Al principio me enfurecí contigo por dejarme esa carga tan pesada, una muchacha ciega, consentida, enfermiza, sobreprotegida, es una luchadora también, estarías contento.
Te extraño, tus conocidos me han hablado maravillas sobre ti, estoy muy orgulloso, eres muy valiente, un gran hombre, ansío que vuelvas pronto, te amo, hermano.
Xavier Irazábal.
Arrugó el gesto al releerla, y decidió que no la enviaría, decidió que la mantendría con él, significaba mucho haber puesto esas palabras sobre el papel. Admiraba la vista llana con las montañas a lo lejos cuando alguien lo interrumpió.
—Disculpe, ¿abogado Irazábal? —preguntó una joven mujer.
—Sí, disculpe, no la reconozco, no sé su nombre.

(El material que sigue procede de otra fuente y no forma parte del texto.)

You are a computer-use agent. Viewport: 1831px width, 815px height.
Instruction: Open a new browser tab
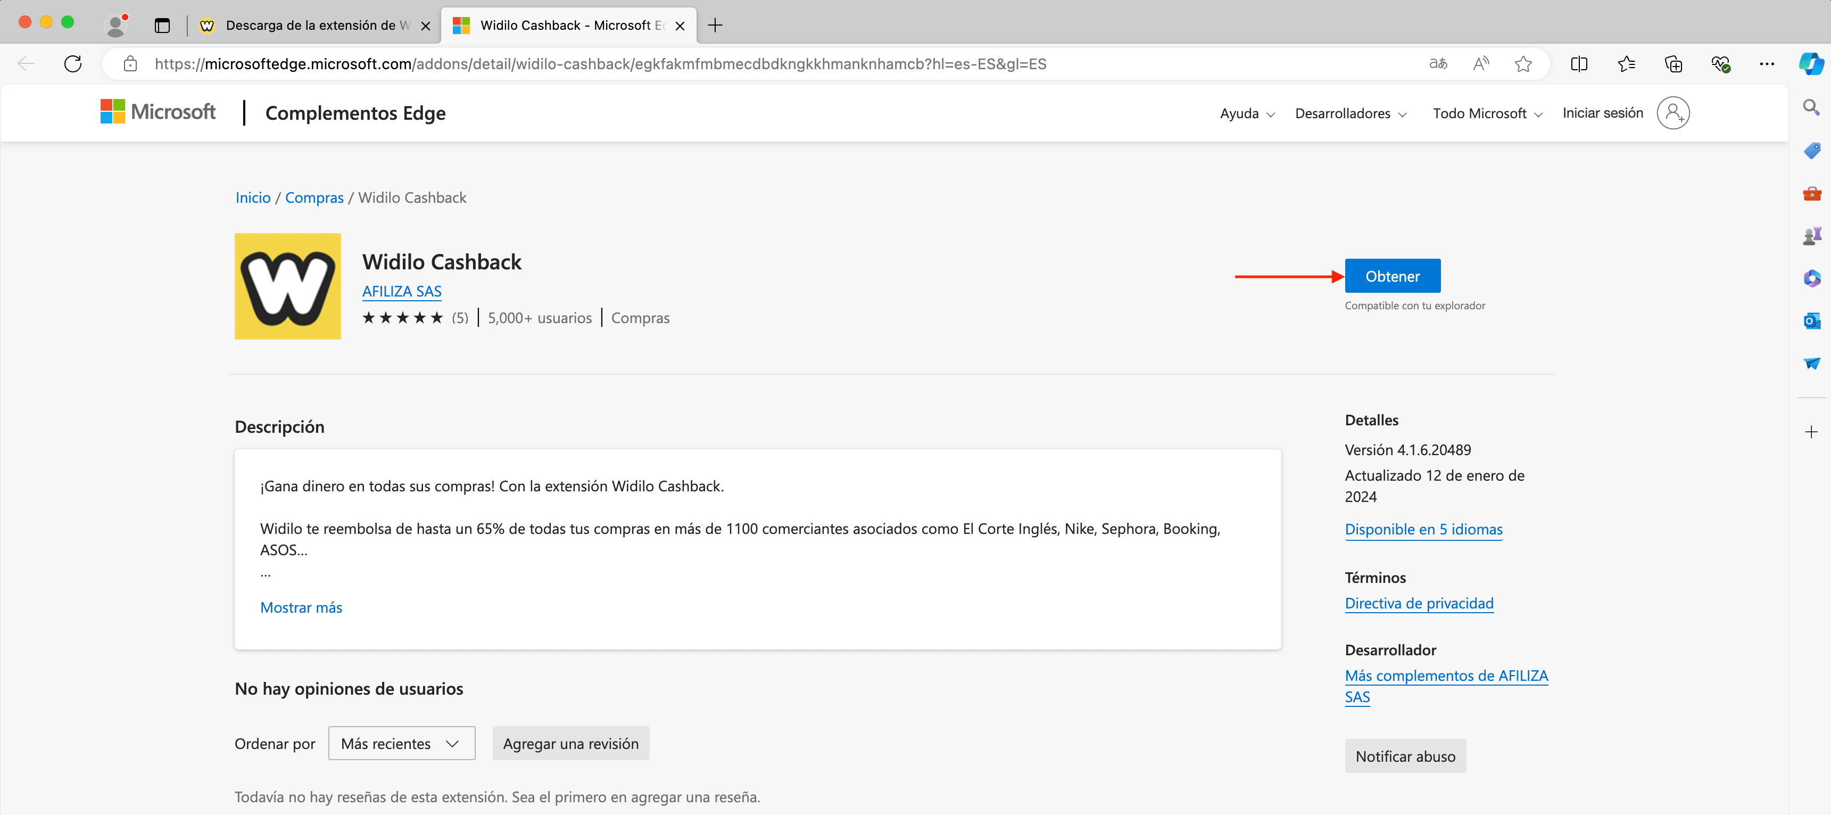click(715, 26)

—Julia Lozada de Ledezma, mi esposo fue su cliente, compró la compañía de los Degwitz.
—Ya, cierto, lo recuerdo.
—¿Le molesta si lo acompañamos?
—No, para nada.
La mujer hizo señas con la mano, Xavier vio cómo su fino vestido de seda se mecía debajo de sus brazos, la mujer ajustó su sombrero, su esposo se acercó, y al verlo Xavier se incorporó para saludarlo.
—Un placer verlo —dijo el hombre.
—Igual digo, señor Ledezma, siéntense.
—¿Hacia dónde se dirige? —preguntó el hombre al sentarse. Su mujer lo imitó.
—A San Isidro.
Lo miraron con extrañeza. Xavier sonrió.
—Allí crecí, hay una pequeña casa de campo, ahora es de mi hermano, él está en el frente ahora, la cuidaba para él, pero ha surgido algo, me regresaré a la ciudad.
—¿Qué surgió? —inquirió el hombre.
Xavier se arrepintió de hablar de más.
—También me encargó a su esposa, está enferma, la ciudad le sentará mejor, ahora la cuidan mi vecino y sus hijas.
—¡Que responsabilidad! Usted no es casado, ¿no tiene novia? —preguntó la mujer.